Vancouver Sun

Robo-adviser Wealthsimp­le launches account with premium rate

- ARMINA LIGAYA

Robo-adviser Wealthsimp­le is hoping to lure clients away from traditiona­l financial institutio­ns by launching a savings account with a premium interest rate.

The Smart Savings account, launched in Canada and the U.S. on Thursday, will offer a 1.7 per cent interest rate north of the border. That’s higher than the average offering for similar accounts at Canada’s biggest financial institutio­ns, said Wealthsimp­le’s chief executive Michael Katchen.

“In this space, this will always be premium to the Big Five banks,” he said in an interview.

It is the first non-investment product for the Toronto-based digital wealth management firm, marking a further step into the banking realm as Canadians increasing­ly do their financial transactio­ns online.

Wealthsimp­le savings accounts were offered as a test to a small group of clients in January and were opened up to the rest of its customers in Canada and the U.S. on Thursday with a minimum deposit of $1.

It has partnered with EQ Bank, backed by federally regulated Equitable Bank, to offer the accounts in Canada. In turn, deposits in Wealthsimp­le’s Smart Savings accounts in Canada will be protected by the Canada Deposit Insurance Corp., up to certain limits.

Katchen said 1.7 per cent is not a “teaser rate.” Transfers in and out of Wealthsimp­le’s savings accounts are free and unlimited, the firm adds. The rate offered by Wealthsimp­le in the U.S. is lower, at one per cent.

Katchen is optimistic that Wealthsimp­le’s savings product will attract cash that is sitting in existing savings accounts. He points to the $1.1 trillion, or 35 per cent of all financial assets in Canada, held in savings, according to data from Investor Economics.

“Canadians need to wake up to the fact that they’re not earning enough on their money. And, we’re trying to make it more and more convenient for people to get access to better rate products,” he said.
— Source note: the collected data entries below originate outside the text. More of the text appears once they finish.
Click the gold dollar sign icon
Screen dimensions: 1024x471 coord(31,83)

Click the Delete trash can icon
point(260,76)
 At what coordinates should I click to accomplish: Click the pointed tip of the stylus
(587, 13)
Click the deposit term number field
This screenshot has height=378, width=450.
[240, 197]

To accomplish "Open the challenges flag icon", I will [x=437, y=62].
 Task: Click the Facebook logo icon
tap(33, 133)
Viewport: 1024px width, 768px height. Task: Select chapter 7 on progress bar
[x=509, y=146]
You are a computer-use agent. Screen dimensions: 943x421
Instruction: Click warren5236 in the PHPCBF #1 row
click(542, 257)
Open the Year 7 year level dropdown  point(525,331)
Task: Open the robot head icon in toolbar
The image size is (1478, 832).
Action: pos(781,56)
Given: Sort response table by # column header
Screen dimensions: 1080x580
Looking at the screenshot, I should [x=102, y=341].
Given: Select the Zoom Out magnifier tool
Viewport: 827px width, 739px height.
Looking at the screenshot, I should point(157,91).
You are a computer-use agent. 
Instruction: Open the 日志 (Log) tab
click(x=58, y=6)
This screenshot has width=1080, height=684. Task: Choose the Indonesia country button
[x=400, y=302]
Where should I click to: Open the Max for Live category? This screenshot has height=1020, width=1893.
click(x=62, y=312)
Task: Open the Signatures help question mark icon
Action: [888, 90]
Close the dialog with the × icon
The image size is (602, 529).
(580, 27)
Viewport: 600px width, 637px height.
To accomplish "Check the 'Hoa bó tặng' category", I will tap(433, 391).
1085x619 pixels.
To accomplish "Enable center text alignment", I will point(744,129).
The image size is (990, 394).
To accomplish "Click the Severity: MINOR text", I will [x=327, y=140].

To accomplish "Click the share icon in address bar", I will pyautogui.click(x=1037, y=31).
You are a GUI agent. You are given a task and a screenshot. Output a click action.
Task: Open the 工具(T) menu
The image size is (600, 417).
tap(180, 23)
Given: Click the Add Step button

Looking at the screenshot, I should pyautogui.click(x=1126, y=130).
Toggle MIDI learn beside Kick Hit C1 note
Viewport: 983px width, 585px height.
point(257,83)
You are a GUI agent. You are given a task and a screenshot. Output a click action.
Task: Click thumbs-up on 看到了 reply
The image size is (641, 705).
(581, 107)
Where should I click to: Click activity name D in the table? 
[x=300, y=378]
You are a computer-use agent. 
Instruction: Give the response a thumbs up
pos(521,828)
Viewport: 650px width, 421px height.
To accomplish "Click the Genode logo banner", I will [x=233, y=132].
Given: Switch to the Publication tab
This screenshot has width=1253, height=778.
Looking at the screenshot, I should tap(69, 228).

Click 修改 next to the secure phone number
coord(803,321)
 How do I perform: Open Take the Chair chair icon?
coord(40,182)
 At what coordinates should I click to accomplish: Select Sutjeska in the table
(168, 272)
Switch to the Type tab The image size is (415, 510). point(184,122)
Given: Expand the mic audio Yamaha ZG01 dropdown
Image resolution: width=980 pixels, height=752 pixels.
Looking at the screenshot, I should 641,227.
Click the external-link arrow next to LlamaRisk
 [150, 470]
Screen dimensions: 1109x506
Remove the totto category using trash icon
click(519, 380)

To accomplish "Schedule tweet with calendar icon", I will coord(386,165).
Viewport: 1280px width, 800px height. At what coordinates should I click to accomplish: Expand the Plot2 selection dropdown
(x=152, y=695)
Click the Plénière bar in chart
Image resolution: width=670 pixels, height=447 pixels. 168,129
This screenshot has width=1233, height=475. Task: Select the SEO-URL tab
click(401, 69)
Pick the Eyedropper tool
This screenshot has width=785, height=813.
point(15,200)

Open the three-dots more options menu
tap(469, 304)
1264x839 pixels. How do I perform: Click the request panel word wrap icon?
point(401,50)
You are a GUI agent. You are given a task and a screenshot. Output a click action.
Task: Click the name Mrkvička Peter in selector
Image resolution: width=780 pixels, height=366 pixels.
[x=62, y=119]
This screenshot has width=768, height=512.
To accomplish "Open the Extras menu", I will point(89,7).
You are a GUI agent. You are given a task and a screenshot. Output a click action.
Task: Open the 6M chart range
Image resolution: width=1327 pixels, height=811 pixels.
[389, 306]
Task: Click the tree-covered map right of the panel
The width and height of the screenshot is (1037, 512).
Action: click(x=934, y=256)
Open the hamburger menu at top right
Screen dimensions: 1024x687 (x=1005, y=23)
The amount of interest paid on savings accounts in Canada vary by institutio­n, product, client type, as well as deposit balance. According to rate-tracking website Ratehub.ca, high interest savings accounts can earn between 1.05 per cent to 2.25 per cent. For Canada’s five largest institutio­ns, interest rates for high interest savings accounts range from as low as 0.05 per cent to as high as 1.7 per cent with Scotiabank’s Momentum Plus Savings Account, according to RateHub. Some smaller institutio­ns offer higher rates, such as 2.3 per cent on a high interest savings account with EQ Bank. Other financial institutio­ns such as Scotiabank-backed Tangerine or DUCA Credit Union offer rates of 2.5 per cent and 3.15 per cent, respective­ly, but both are promotiona­l offers that later drop to 1.1 and 1.5 per cent.

Getting the federal banking licence needed for an institutio­n in Canada to take deposits is not on Wealthsimp­le’s short-term road map, Katchen said.